Methylpyrazine derivative anhydrous crystal form

Technical Field

The invention belongs to the technical field of crystal form drug molecules, and particularly relates to an anhydrous crystal form of a methylpyrazine derivative.

Background

The acipimox anhydrous crystal form is 5-methylpyrazine-2-carboxylic acid-4-oxide anhydrous crystal form, is white or white-like crystalline powder, and has a structural formula shown as the following formula a:

acipimox is a nicotinic acid derivative, is a broad-spectrum long-acting lipid regulating drug, is used for various primary and secondary hyperlipidemias, mainly acts on adipose tissues, reduces the synthesis of plasma low-density lipoprotein and very low-density lipoprotein by inhibiting the release of free fatty acid from the adipose tissues, thereby reducing the levels of the plasma low-density lipoprotein and the very low-density lipoprotein in the plasma and simultaneously increasing the level of plasma HDL by inhibiting the activity of liver lipase. Acipimox was developed by Farmitalia caro Erba company of italy, marketed in italy in 1985, and then, by virtue of its high safety and remarkable therapeutic effect, it was marketed successively in many countries and regions of germany, chile, switzerland, hong kong, china, etc.

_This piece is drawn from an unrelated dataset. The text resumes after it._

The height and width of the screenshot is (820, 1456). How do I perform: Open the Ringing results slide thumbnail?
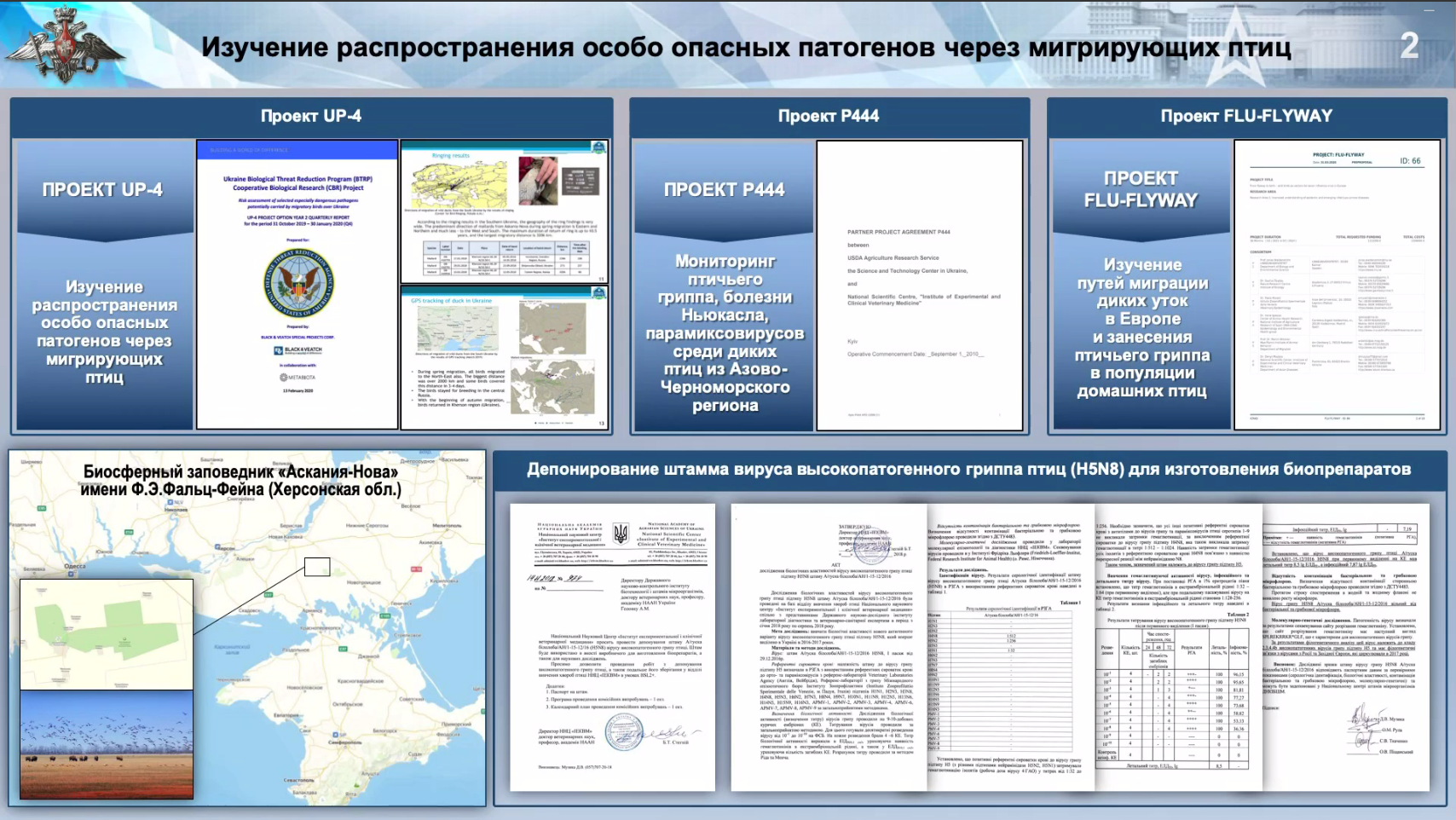coord(504,211)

The different crystal forms of the medicine can affect the physicochemical properties of the medicine, directly affect the dissolution and absorption efficiency of the medicine under the condition of physiological pH7.4, and further affect the bioavailability, clinical curative effect and the like of the medicine. Through the mode of drug crystallization, on one hand, the crystallographic parameters of the drug molecules in the crystal form can be determined, and on the other hand, whether the crystal form contains a solvent or not can be determined, which has very important effect on understanding and mastering the spatial arrangement and the physicochemical property of the drug molecules.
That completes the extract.